=== WHAT TO WORK ON ===
The lines below are to be quoted exactly, from the first through the one that contains "362x407 pixels.".

Collected data
= = = = =
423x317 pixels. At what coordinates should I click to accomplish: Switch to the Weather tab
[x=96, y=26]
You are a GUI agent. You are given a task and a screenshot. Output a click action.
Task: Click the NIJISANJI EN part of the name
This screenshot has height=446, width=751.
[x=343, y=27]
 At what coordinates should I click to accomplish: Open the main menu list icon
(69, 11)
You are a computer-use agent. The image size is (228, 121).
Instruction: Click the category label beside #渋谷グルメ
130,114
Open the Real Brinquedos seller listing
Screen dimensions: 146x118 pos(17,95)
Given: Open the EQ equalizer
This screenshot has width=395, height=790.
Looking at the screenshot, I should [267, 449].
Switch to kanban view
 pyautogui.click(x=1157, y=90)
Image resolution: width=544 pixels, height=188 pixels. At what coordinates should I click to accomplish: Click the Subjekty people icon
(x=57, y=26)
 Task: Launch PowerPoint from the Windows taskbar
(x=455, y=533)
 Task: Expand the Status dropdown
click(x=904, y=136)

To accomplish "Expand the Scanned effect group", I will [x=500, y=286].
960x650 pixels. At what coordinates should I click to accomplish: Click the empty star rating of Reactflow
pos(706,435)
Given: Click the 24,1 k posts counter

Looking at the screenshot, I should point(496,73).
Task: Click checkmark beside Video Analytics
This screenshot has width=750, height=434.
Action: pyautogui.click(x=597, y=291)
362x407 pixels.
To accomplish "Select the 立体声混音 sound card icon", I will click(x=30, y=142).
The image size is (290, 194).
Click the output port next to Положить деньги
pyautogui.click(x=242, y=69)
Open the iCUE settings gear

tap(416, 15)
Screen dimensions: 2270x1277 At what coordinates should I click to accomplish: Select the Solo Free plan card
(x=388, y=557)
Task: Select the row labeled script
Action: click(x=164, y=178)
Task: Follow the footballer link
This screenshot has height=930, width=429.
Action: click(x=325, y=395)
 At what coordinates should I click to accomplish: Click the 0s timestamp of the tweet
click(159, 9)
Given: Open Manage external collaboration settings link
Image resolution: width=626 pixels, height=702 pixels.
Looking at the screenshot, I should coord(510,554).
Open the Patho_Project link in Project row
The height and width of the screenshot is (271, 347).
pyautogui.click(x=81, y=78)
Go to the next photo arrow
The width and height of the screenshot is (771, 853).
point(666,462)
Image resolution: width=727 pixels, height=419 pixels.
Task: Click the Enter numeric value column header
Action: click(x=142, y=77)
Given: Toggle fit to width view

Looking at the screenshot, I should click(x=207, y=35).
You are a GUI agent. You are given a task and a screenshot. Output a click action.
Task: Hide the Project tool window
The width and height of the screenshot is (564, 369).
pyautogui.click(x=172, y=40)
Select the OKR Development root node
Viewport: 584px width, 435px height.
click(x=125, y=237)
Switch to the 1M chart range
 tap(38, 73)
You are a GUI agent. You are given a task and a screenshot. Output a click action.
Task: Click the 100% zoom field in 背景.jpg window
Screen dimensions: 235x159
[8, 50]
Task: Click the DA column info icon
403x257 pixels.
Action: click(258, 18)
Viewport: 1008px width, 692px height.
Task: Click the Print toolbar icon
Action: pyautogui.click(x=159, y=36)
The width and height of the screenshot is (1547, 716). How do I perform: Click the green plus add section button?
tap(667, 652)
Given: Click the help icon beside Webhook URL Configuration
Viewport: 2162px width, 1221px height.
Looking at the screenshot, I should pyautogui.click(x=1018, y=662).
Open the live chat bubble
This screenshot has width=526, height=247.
= = = = =
=== YOUR SOLUTION ===
423x317 pixels. At what coordinates should I click to accomplish: Switch to the Weather tab
[x=96, y=26]
You are a GUI agent. You are given a task and a screenshot. Output a click action.
Task: Click the NIJISANJI EN part of the name
This screenshot has height=446, width=751.
[x=343, y=27]
 At what coordinates should I click to accomplish: Open the main menu list icon
(69, 11)
You are a computer-use agent. The image size is (228, 121).
Instruction: Click the category label beside #渋谷グルメ
130,114
Open the Real Brinquedos seller listing
Screen dimensions: 146x118 pos(17,95)
Given: Open the EQ equalizer
This screenshot has width=395, height=790.
Looking at the screenshot, I should [267, 449].
Switch to kanban view
 pyautogui.click(x=1157, y=90)
Image resolution: width=544 pixels, height=188 pixels. At what coordinates should I click to accomplish: Click the Subjekty people icon
(x=57, y=26)
 Task: Launch PowerPoint from the Windows taskbar
(x=455, y=533)
 Task: Expand the Status dropdown
click(x=904, y=136)

To accomplish "Expand the Scanned effect group", I will [x=500, y=286].
960x650 pixels. At what coordinates should I click to accomplish: Click the empty star rating of Reactflow
pos(706,435)
Given: Click the 24,1 k posts counter

Looking at the screenshot, I should point(496,73).
Task: Click checkmark beside Video Analytics
This screenshot has width=750, height=434.
Action: pyautogui.click(x=597, y=291)
362x407 pixels.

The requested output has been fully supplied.